I walked all night, a long December night from the time the sun set at five in the afternoon until dawn broke around seven, when I saw a wire mesh fence come into sight. Since I didn’t know of the existence of a transit camp in the area, I mistook it for an extension of my deadly Lager. And suddenly I was afraid. I feared the internees’ revenge for the reprisals that I had caused them. I dropped to the ground, covering myself with fresh snow to camouflage myself. I shivered thinking about the German shepherds: Would the dogs recognize their atavistic mistress in this creature flattened on the ground, soaked? They would swoop down, leaping at me before I could pull myself up. Anyway, if they were already sniffing the air, they’d also sensed my fear by now.
But how would I locate that gaunt partisan, which barrack was he in, whom could I ask about him, where would I find him? Why did I always put myself in untenable situations, each time because of that damned mania of rushing to somebody’s aid, of anxiously putting myself out for someone, to share a discovery, a hope? Lying in the snow, numb with cold, expecting to see the dogs bound out at me—there was an entire pack of them at the K-Lager—I no longer had any desire to save myself.
Until I rubbed my eyes. Was it possible? Men and women in civilian clothes were coming out of the barracks in ones and twos, not hurrying; casually wandering about here and there, they formed little cl
usters, then separated. Some even leaned against the fence. My heart skipped: Was I seeing things or was it real? Two guys appeared at the gate. This is no time to lose your head, I told myself; wait a moment and watch.

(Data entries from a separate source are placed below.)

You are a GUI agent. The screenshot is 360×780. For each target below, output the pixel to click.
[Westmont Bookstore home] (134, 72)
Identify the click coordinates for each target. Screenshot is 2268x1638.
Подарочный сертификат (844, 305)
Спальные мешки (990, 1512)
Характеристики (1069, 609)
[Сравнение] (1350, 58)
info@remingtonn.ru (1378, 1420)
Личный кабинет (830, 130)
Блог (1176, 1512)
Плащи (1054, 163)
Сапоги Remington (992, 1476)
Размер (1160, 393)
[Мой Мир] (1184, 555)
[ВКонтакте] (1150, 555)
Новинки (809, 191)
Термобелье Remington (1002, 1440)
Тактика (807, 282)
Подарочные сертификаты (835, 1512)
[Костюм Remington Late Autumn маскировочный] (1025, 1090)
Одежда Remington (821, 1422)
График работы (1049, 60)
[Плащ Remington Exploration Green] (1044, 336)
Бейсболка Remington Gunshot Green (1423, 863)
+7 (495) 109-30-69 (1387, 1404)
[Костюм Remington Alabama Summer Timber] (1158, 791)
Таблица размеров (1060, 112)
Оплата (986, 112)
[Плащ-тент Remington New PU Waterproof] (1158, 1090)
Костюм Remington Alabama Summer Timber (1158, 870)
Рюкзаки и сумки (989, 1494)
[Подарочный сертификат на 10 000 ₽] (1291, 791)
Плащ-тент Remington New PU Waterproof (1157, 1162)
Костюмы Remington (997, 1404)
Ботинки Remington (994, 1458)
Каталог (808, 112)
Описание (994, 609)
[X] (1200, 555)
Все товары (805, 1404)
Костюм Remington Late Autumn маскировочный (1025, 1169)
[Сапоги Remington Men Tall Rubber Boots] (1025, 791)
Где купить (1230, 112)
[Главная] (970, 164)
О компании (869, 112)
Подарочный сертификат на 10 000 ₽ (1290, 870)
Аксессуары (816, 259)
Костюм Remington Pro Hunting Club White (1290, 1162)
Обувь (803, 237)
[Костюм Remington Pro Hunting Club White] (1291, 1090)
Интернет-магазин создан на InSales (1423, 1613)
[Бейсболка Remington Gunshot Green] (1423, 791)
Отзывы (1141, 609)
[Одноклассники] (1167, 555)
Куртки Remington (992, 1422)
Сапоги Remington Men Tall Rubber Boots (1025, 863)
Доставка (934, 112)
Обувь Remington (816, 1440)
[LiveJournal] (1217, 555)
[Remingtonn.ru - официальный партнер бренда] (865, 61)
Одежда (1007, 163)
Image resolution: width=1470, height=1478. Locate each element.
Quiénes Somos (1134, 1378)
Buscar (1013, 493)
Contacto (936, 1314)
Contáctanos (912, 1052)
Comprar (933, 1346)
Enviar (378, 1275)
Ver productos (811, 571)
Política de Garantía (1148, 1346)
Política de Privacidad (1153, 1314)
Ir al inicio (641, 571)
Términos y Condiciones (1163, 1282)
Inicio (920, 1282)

They stood at the entrance, foreigners to all appearances.
I’ll try them. I stood up, brushing off the snow with my hands as I continued staring at the two figures. There was no doubt about it, they were flesh and blood.
Racing over, I joined the idling groups and little by little blended in with them, as I read the happy inscription on the gate: DURCHGANGSLAGER (transit camp).
*
But no escapee could feel safe in such close proximity to his certain death. So I fled again, always moving alone, filling the need for companionship by engaging in solitary dialogues with friends who’d been lost: Martine, Grùscenka, Alain, Johann, Jacqueline, the Flemish girl, Lulù, my human backrest from the freight car without fingernails in Dachau, Dunja, the Sicilian, Jeanine, Benito, Polò, all of them, squabbling back and forth with myself in a foreign voice, in German, in a kind of insane assembly, with Louis’s spirit suggesting thefts for me to attempt, places in which to spend the night. Instead of going to Switzerland, which was closer and was a much safer haven, I retraced the route of my repatriation, back toward Frankfurt-Höchst. The patent absurdity is that, even as I returned to the first comrades I’d ever had, I was actually isolating myself mentally, becoming more locked in my solitude each day. Until the paralysis, which stripped me of any illusion that a person can ever really escape.